— CHALLENGE —
Rewrite the rows from the line containing "You are a computer-use" through the end of the rows, putting "button" wherever "icon" appears and leaving everything else as it is.

··· SOURCE MATERIAL

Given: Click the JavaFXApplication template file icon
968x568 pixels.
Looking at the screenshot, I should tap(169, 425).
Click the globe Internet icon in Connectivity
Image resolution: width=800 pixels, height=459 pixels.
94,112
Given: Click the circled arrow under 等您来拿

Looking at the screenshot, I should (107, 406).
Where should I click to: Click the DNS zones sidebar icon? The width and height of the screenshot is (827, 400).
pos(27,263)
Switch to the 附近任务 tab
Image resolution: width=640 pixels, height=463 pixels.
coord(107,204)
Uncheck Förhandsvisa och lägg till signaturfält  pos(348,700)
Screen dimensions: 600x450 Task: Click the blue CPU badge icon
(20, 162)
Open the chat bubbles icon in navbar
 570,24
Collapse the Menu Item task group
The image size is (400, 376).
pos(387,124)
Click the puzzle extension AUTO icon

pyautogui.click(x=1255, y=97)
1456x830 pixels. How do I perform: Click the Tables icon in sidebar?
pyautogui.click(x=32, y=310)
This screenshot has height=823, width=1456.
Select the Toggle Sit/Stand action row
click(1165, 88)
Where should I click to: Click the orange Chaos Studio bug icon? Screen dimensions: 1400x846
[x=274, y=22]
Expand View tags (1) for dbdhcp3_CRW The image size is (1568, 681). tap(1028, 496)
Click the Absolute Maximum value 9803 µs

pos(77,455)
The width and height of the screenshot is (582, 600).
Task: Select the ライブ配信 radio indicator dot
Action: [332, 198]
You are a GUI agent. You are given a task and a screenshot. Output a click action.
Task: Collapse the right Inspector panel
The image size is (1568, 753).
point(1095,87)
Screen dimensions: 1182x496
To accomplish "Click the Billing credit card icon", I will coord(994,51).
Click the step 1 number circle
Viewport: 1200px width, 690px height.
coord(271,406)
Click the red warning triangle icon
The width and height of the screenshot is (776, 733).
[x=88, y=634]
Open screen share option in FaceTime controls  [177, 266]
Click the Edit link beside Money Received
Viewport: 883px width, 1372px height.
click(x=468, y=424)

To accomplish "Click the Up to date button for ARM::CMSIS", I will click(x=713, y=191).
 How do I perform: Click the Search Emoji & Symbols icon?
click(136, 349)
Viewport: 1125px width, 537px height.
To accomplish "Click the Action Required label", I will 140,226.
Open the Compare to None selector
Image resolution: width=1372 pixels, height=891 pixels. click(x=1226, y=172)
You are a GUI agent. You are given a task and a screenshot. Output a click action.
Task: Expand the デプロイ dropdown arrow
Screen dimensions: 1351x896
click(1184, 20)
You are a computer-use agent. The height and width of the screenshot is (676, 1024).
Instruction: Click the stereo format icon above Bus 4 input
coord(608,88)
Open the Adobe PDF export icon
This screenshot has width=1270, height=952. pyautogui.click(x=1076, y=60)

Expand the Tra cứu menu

······

— RIGHT ANSWER —
You are a computer-use agent. The height and width of the screenshot is (676, 1024).
Instruction: Click the stereo format button above Bus 4 input
coord(608,88)
Open the Adobe PDF export button
This screenshot has width=1270, height=952. pyautogui.click(x=1076, y=60)

Expand the Tra cứu menu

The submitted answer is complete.